Effect of biotechnical management procedures on blood parameters in gilts. 1. Acid and alkaline phosphatase

Three independent experiments were conducted with cyclic gilts kept under different conditions (2 x 12 on platforms and 100 from production unit), i.e. hormonally unaffected or under the usual conditions of synchronised oestrus (100 mg Suisynchron per animal and die over 20 days followed by 1,000 I.U. PMS and again followed, three days later, by 250 I.U. HCG). Blood samples were repeatedly drawn from the jugular vein and brachiocephalic vein during phases of treatment and oestrus. Acid and alkaline phosphatases were determined immediately in the plasms, and the results were calculated by variance analysis.
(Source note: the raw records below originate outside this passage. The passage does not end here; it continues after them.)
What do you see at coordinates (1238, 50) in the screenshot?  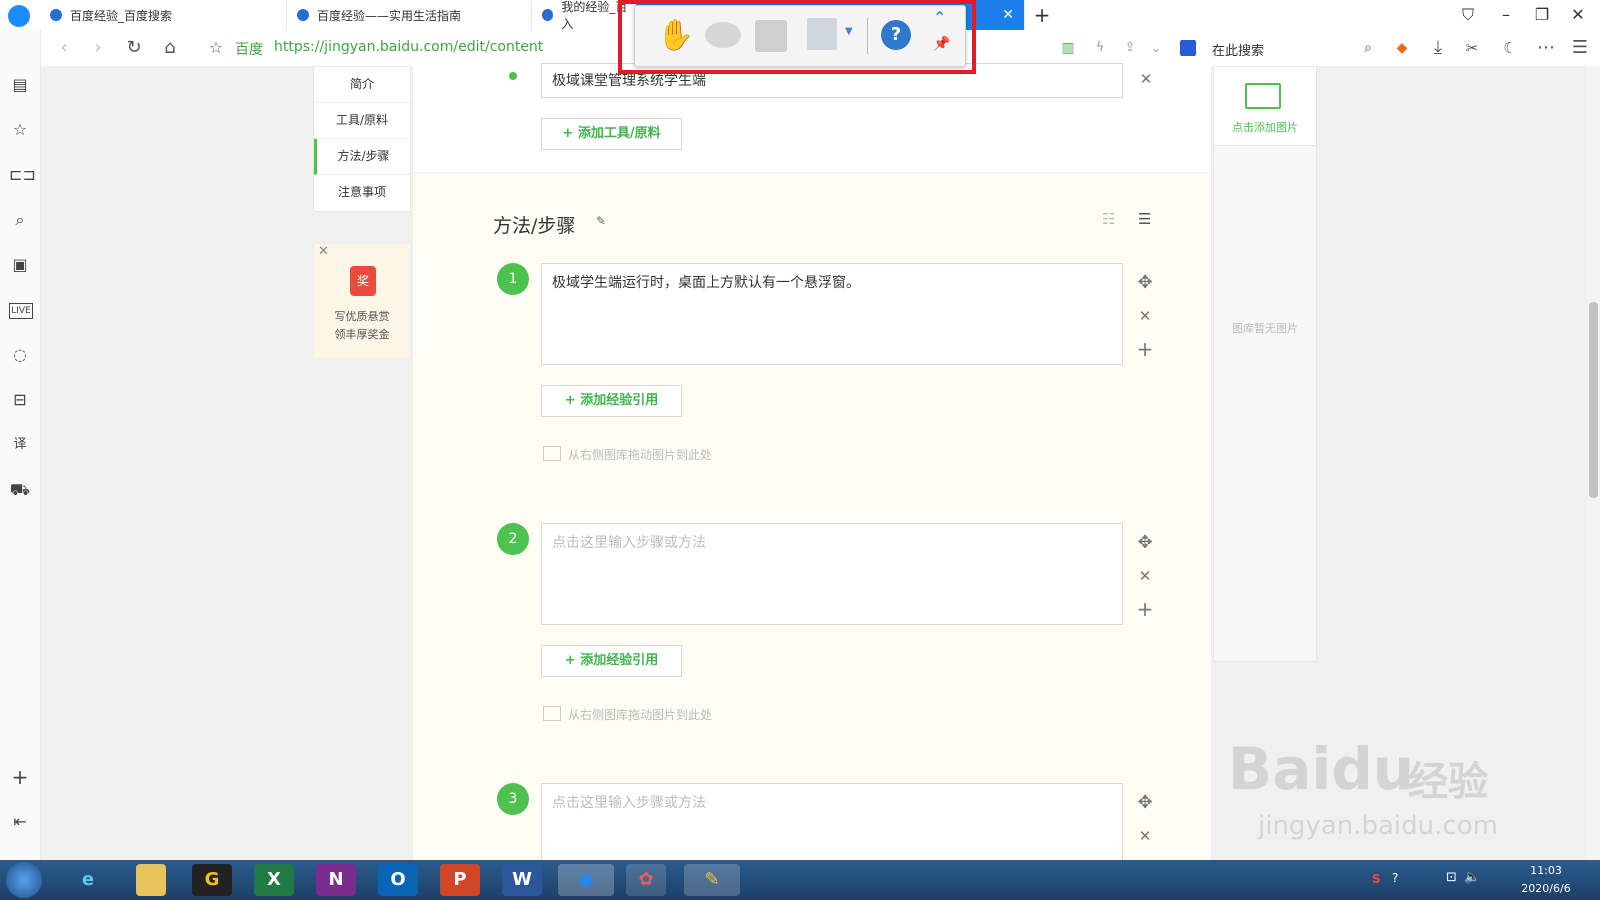 I see `search-input: 在此搜索` at bounding box center [1238, 50].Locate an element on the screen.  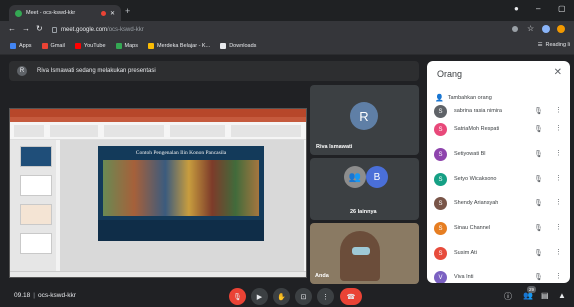
bookmark-downloads: Downloads is located at coordinates (238, 46).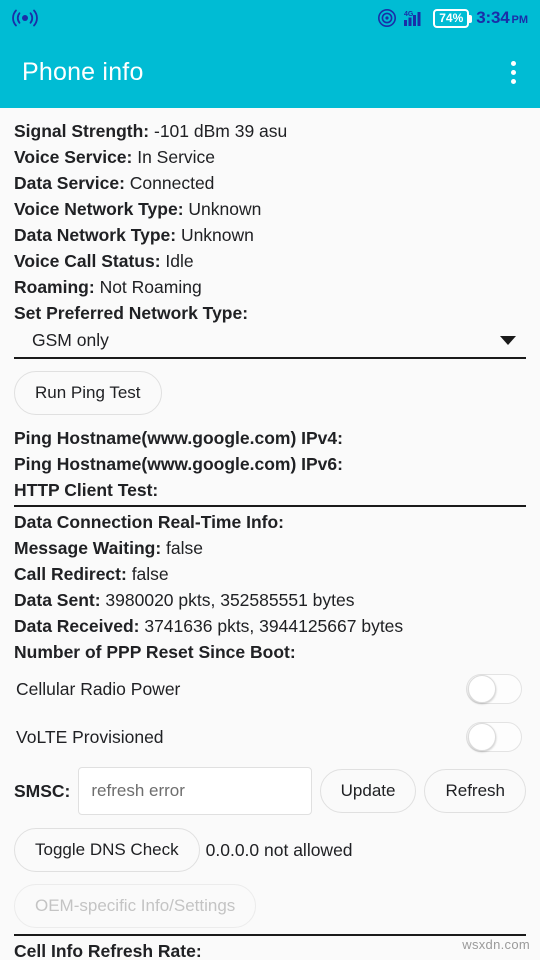 The width and height of the screenshot is (540, 960). Describe the element at coordinates (90, 736) in the screenshot. I see `volte-provisioned-label: VoLTE Provisioned` at that location.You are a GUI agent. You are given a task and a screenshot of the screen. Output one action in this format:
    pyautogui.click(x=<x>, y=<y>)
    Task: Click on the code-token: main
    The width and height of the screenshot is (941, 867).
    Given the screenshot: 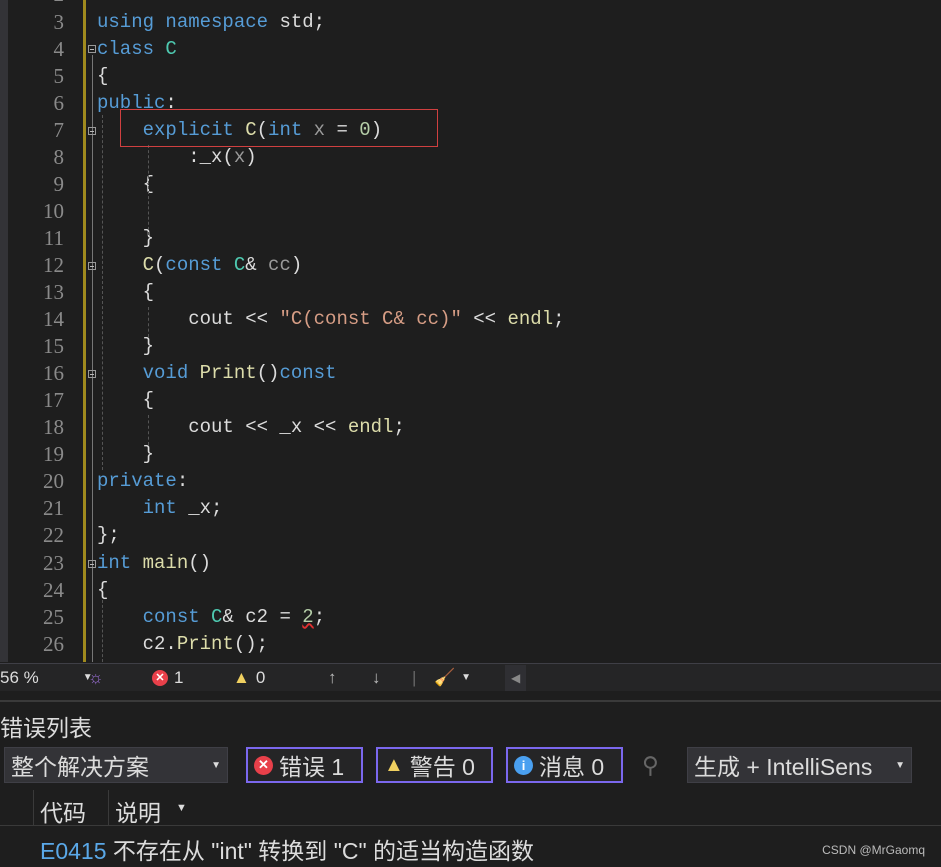 What is the action you would take?
    pyautogui.click(x=166, y=562)
    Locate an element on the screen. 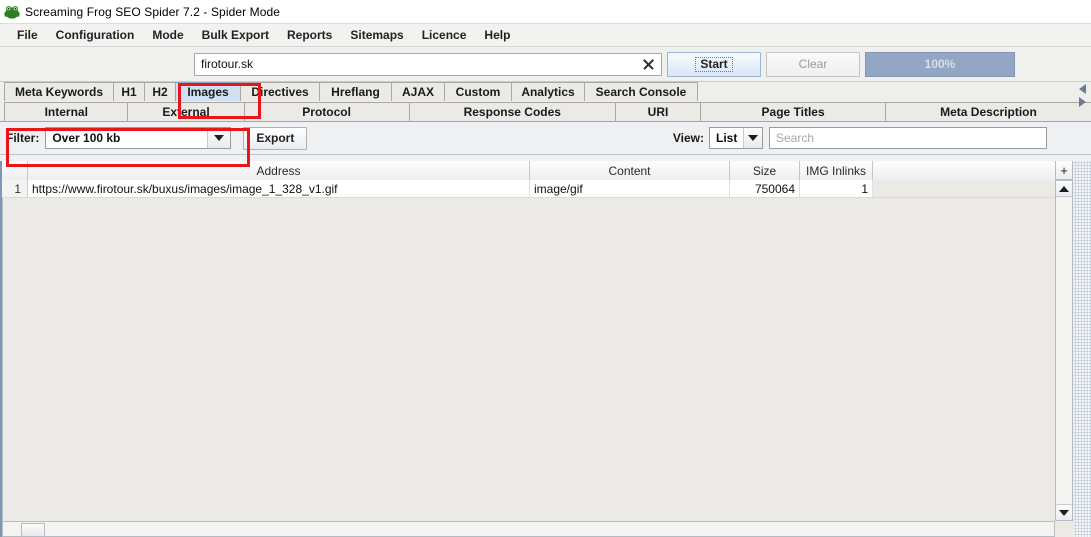 Image resolution: width=1091 pixels, height=537 pixels. tab-label: Meta Keywords is located at coordinates (59, 92).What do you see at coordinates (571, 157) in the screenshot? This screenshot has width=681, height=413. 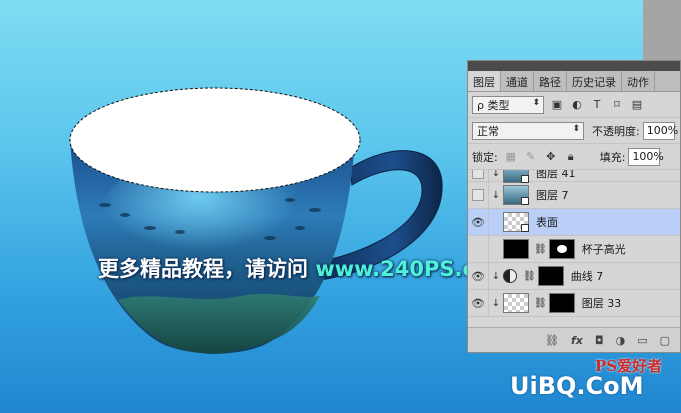 I see `lock-all-icon: 🔒︎` at bounding box center [571, 157].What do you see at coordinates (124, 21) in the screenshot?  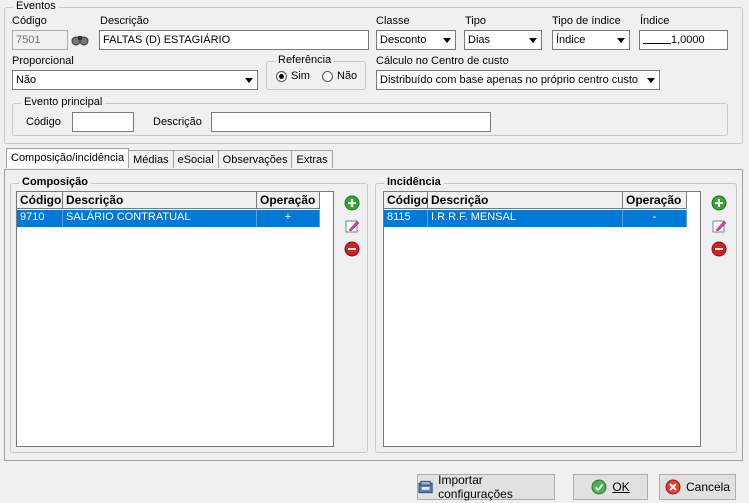 I see `descricao-label: Descrição` at bounding box center [124, 21]. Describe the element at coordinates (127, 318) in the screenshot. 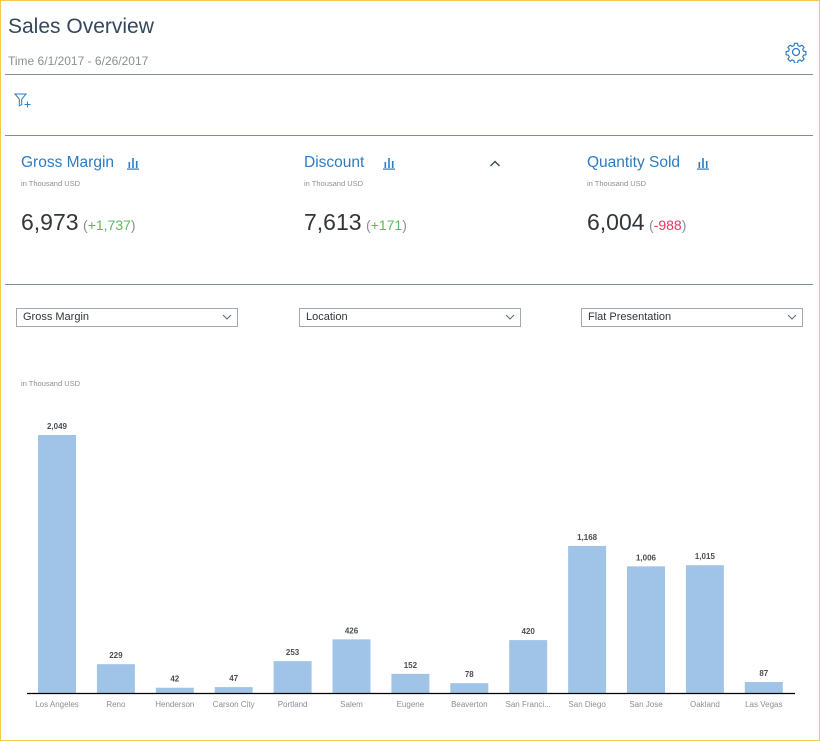

I see `measure-select: Gross Margin` at that location.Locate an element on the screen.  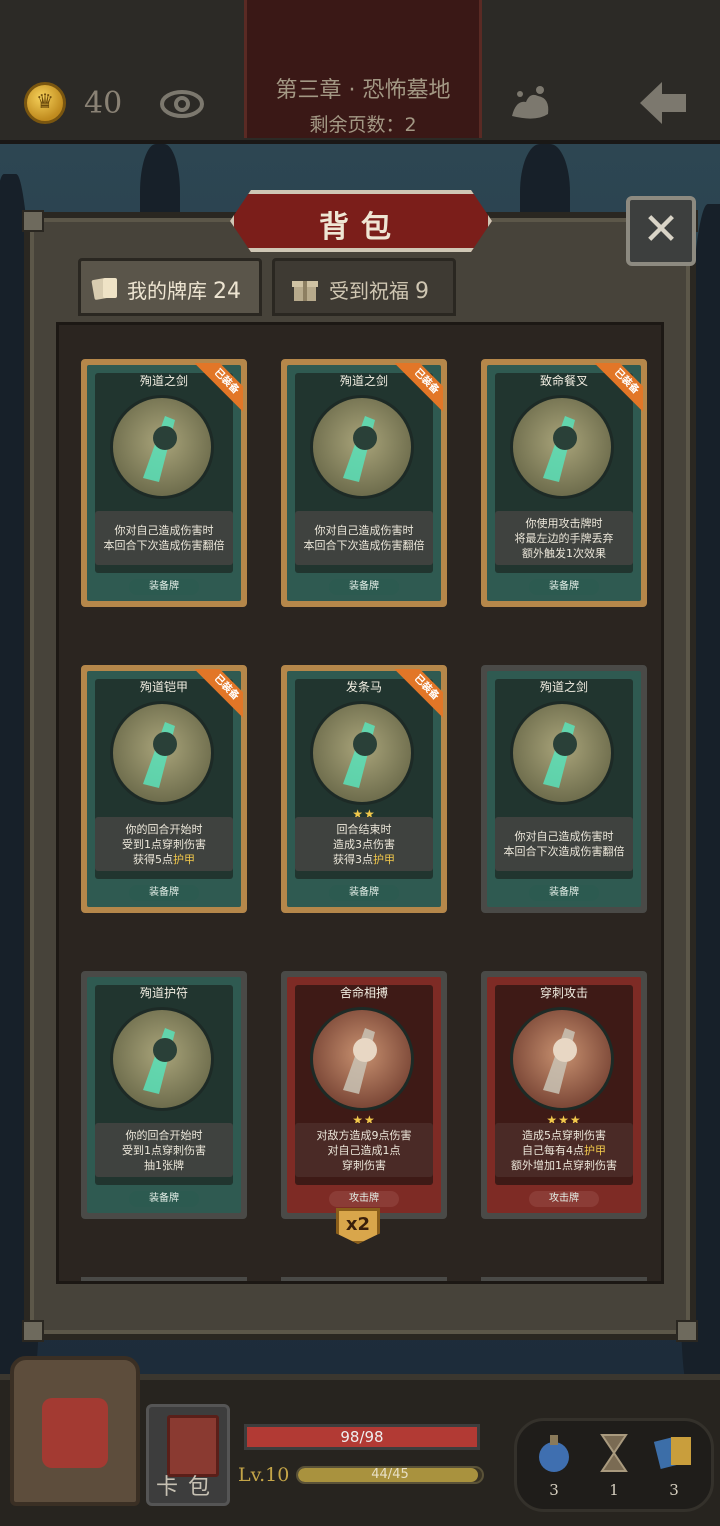
card: 致命餐叉 你使用攻击牌时 将最左边的手牌丢弃 额外触发1次效果 装备牌 已装备 is located at coordinates (564, 483).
Synchronisation, using Suisynchron, proved conducive to lowering with significance (P less than 0.01) the levels of acid and alkaline phosphatases. All changes in phosphatase values were not in full conformity within the experiments during the other phases of treatment. Phosphatase levels were not affected by discontinuation of Suisynchron nor by administration of Gn hormone. The levels of acid and alkaline phosphatases in biotechnically treated animals appeared to be lower than those in animals with spontaneous oestrus at the time of full oestrus. While the findings were of period-specific significance (P less than 0.01), the results obtained from the individual animal failed to provide specific information, since gaps were too wide between animals and between animals, on the one hand, and periods, on the other (P less than 0.01).